Reproduce every line of the material below word for word, omitting the pictures.

------ PROVIDED INFORMATION ------

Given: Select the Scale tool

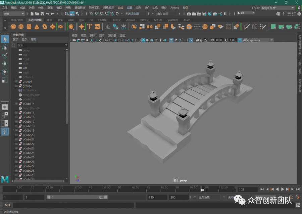Looking at the screenshot, I should [5, 80].
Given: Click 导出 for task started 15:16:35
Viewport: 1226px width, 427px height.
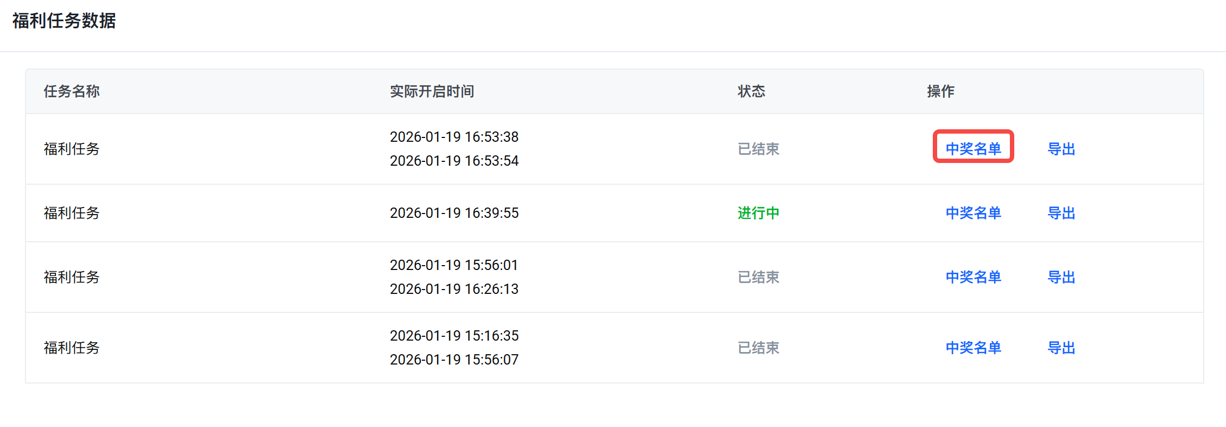Looking at the screenshot, I should coord(1061,347).

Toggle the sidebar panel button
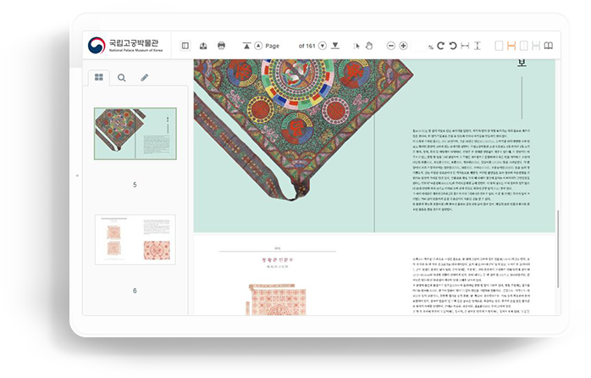click(x=185, y=45)
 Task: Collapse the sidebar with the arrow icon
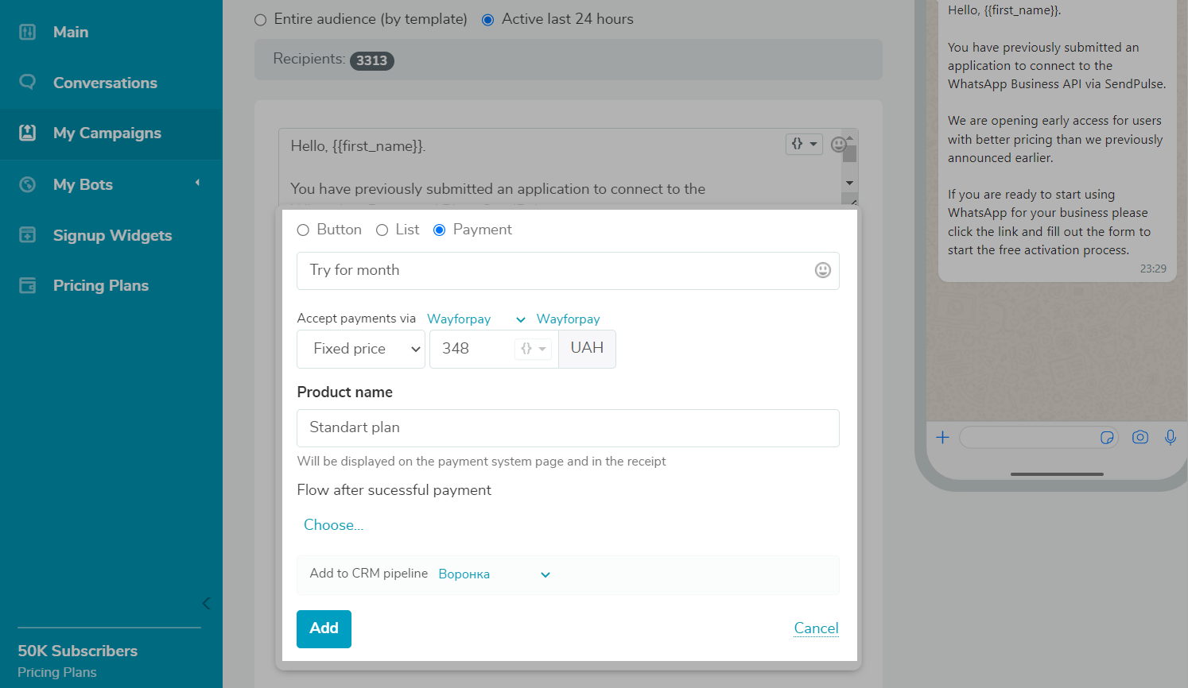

------

__EXERCISE OUTPUT__.
Given: Select the Scale tool

Looking at the screenshot, I should [5, 80].
Given: Click 导出 for task started 15:16:35
Viewport: 1226px width, 427px height.
Looking at the screenshot, I should coord(1061,347).

Toggle the sidebar panel button
click(x=185, y=45)
 Task: Collapse the sidebar with the arrow icon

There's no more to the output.